Office of Public Affairs
-- Bruce Foutch (email)
Several attempts to improve the braking distance graph show that it is relatively easy to correct and improve bad graphics.
However, the real problem is that the data is wrong. The simplistic underlying assumptions misrepresent the realities of vehicle braking.
Driver reaction and response times are large variables from driver to driver. So are expected vs unexpected events and vehicle response time as well.
Actual braking performance is a function of how well the vehicle uses available tire grip. A road surface friction coefficient of .70 us well below the Federal braking standard of .83.Road coefficients can vary from a high of 1.1 to as low as .20 for wet pavement. The rate of decelleration varies with braking technique, vehicle weight transfer, brake force bias, tire and road conditions.
The real braking story is not how much braking distance is required as a function of vehicle speed, but rather the wide range of actual stopping distances at any speed.
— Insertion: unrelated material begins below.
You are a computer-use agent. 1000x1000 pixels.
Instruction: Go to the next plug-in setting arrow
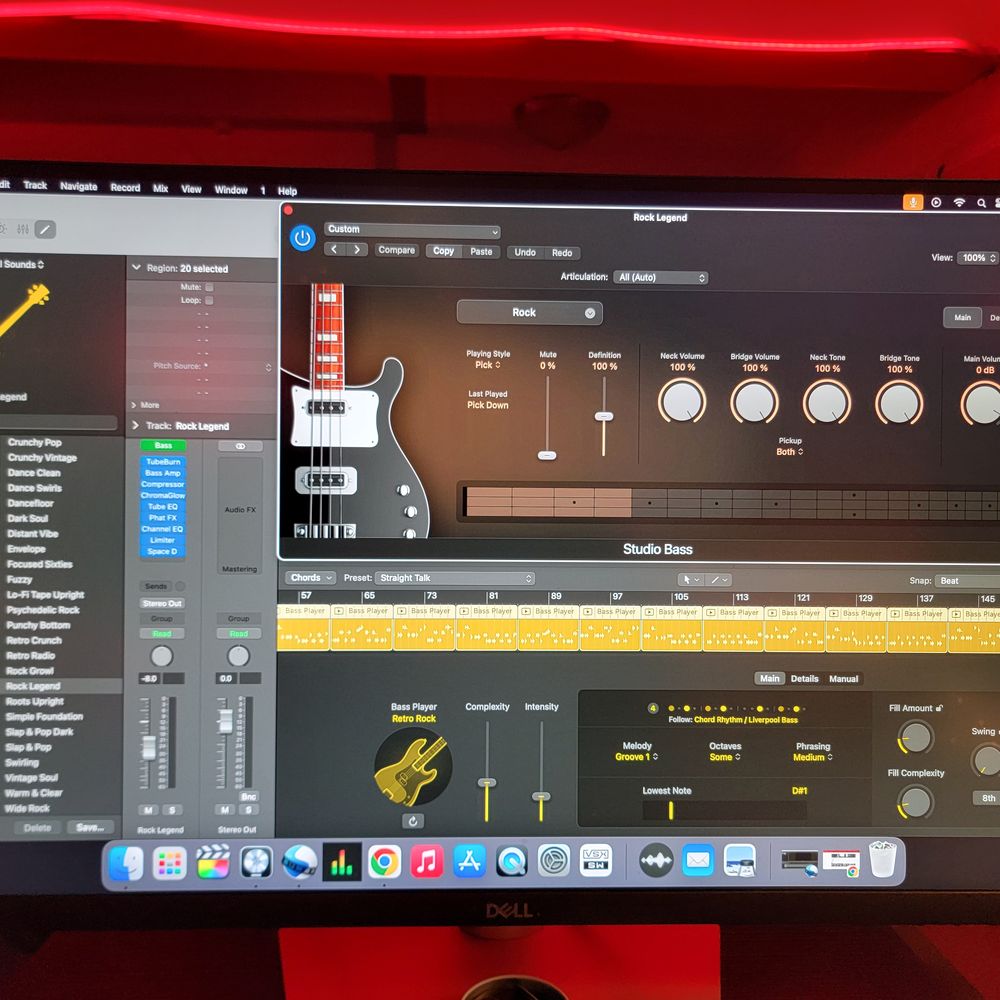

Real braking distance is a multivariate problem which cannot be reduced to simple driver reaction and vehicle stopping distance.
Nice clean, simple graphics, with all their clarity, mask the real problem which is: "in the real world, we cannot predict actual braking distances with any degree of accuracy." Graph this.
-- David Redszus (email)
It is foolish to publish stopping distances as they vary so much in life. Even assuming that the perfect driver in the perfect car can maintain consistancy, there are still loads of factors.
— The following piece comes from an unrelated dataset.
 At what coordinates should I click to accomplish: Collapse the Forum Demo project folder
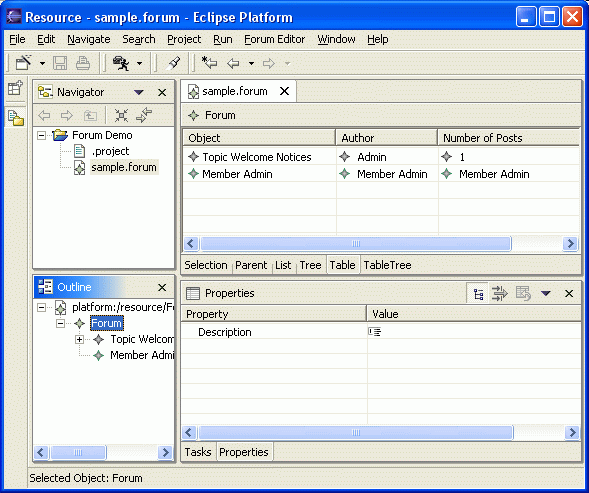point(41,135)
Road surface: Basic dry/smooth coefficient of friction of the material. Degrading of the above from surface damage (ripples, grooves, bumps, holes, protrusion above the surface)
Foreign material deposited thereon: Rain, oil, sand, rocks etc, evenly or unevenly dispersal. Shall we include heat, too?
Slope: We all know that you can stop quicker going up a hill than down. Don't forget the effect of the sideways slope, called camber, that is needed for drainage.
Car condition: Tires (groove depth & consistancy, size and aspect ratio, material & heat) Wheel aligment(both front & rear) Shocks (and other suspension parts), basic design, condition, etc.
Other: wind speed & direction, minor curving of road, and whatever I have overlooked.
Oh, As far as motorcycles, all is more critical.
Years of messing with and observing / participation in motorsporta and classic car hobby, as well as being a retired engineer and safety officer lead me to believe that it is doing a disservice to drivers to publish incorrect, though "erring on the safe side," figures. Once the drivers see test results or talk with folks like me, the "experts" have lost credibility. Maybe the drivers/ riders will be safer that way.
That's my five minutes
Creed for safety: "What could possibly go wrong?"
-- Karl (email)
It is quite true that each case is unique for stopping distances, but I suspect that many are looking due to traffic citations. Officers normally quote the stopping distance as a reason for why a given speed is unsafe, yet that is actually hearsay since they did not do the test and don't have the test information, including the vehicle type.
Personally what I would like to see is a chart of the stopping distance for several different types of vehicles, including RVs and trucks, which can be used to compare with a passenger vehicle. Also anti-lock brake vehicles should be compared.
While the results would be interesting, it would not mean much except to compare the vehicles since the skill of the driver comes into play.
-- Kemasa (email)
Can anyone provide automobile compared with heavy truck differences? I would really be interested in receiving that data for our community safety.